Other Possibilities

Gentle or Aggressive

Energy Assumptions

“The Outlook Is Deflationary”

What Is the Market Expecting?

Where the Wild Risks Are

Power, Bird Flu, and the SIC

An old Danish proverb, later attributed to everyone from Mark Twain to Nostradamus to Yogi Berra, says, “Predictions are difficult, especially about the future.” I would refine it a little: Predictions are actually pretty easy. Accurate predictions are very difficult.

We can never know the future because it’s not here yet. We can only make educated forecasts and sometimes even the best are wrong. Yet the forecasting process has great value. It helps us think through the possibilities and how we can react if necessary.

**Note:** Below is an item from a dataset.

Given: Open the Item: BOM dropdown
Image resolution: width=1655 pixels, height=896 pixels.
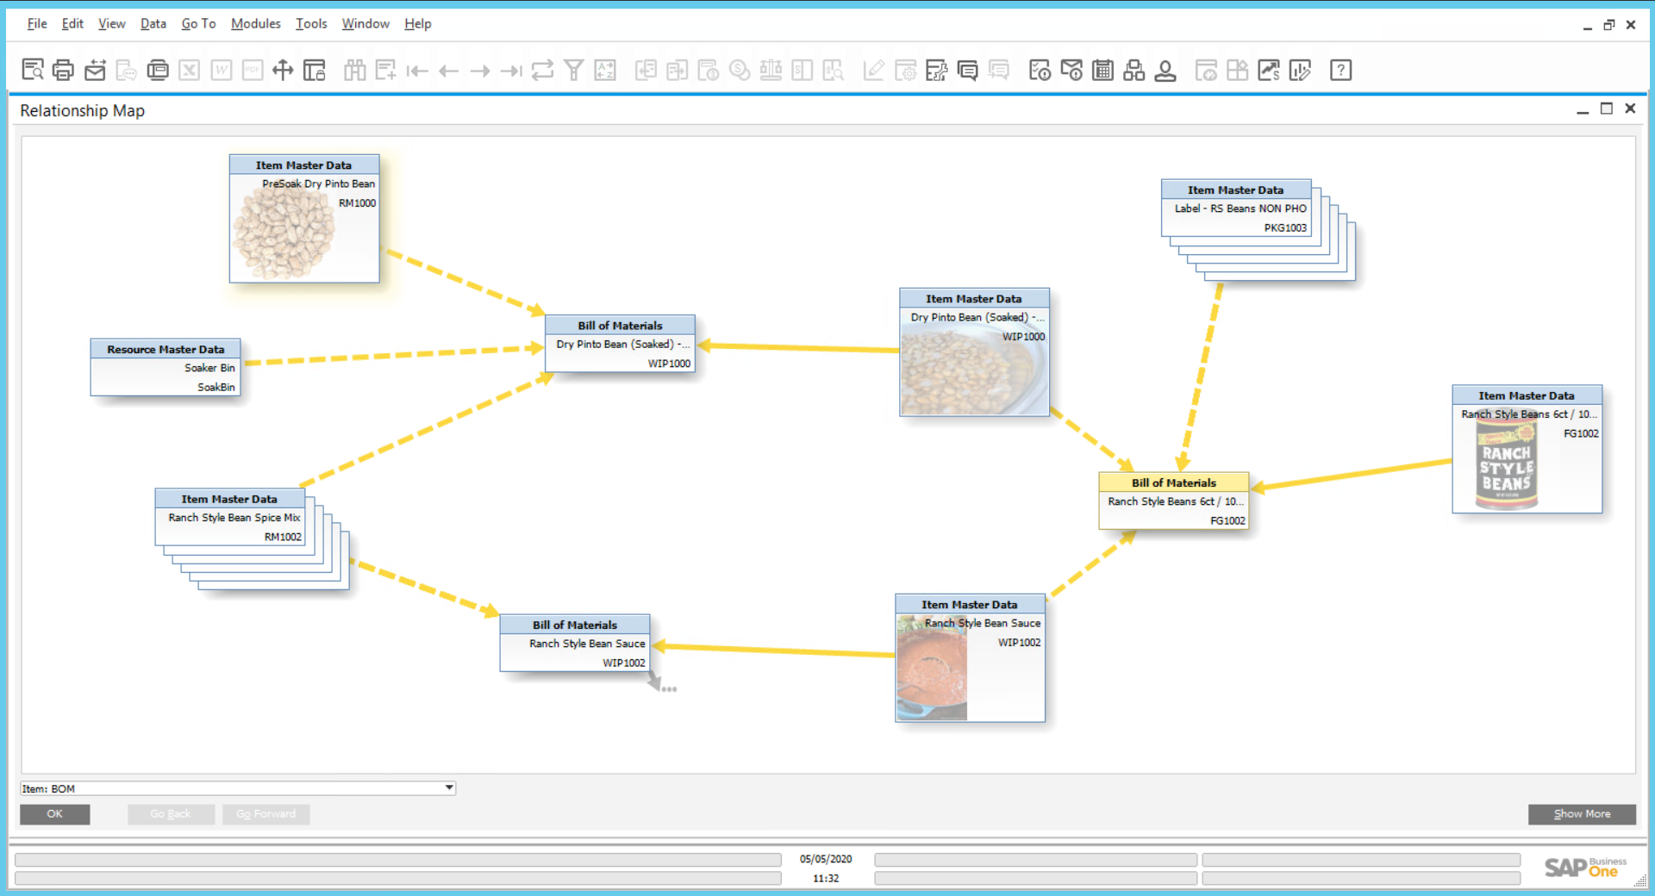Looking at the screenshot, I should pyautogui.click(x=447, y=787).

Right now, my economic forecast is we are entering an inflationary recession or “stagflation” period. I believe it will result in a bear market, as all recessions do. I’ve shown you a lot of evidence in recent weeks. I’m still reasonably confident in that outlook… but I also have to consider other possibilities.

Today we’ll consider the risks to my stagflation forecast. Note that’s different from the risks of my forecast, should it prove accurate. I’ve described those already but it’s important to ask how I might be wrong.

As you’ll see, the other possibilities aren’t appreciably better. They’re just bad in different ways. Well, except for the soft landing scenario to which I give a vanishingly small possibility.

This entire letter needs to be put into context. The Federal Reserve has created the problem it is now trying to resolve. Ben Bernanke explicitly engineered QE2 and QE3 to increase stock market valuations. Not a speculation on my part; we have quotes and names and times. I wrote at the time that it was ironic how the very people who dismissed Ronald Reagan’s “trickle-down economics” were all on board for a “trickle-down money supply.”

To be sure, it worked. QE plus low rates clearly juiced the stock market. Powell used the same playbook in 2020 to help the stock market reverse its free fall. I think that was actually legitimate, as well as QE1. The problem was continuing QE well past its sell-by date, and keeping rates at zero far too long. Powell created the conditions for the inflation that he is now fighting, aided by massive fiscal stimulus.

Since I believe the economy and American businesses can handle 2% interest rates, and it will take us some time to get there, I think the quantitative tightening is the tool to watch. Clearly QE juiced the stock market. What makes us think reversing it won’t have the opposite effect? This is a part of the future we will find out.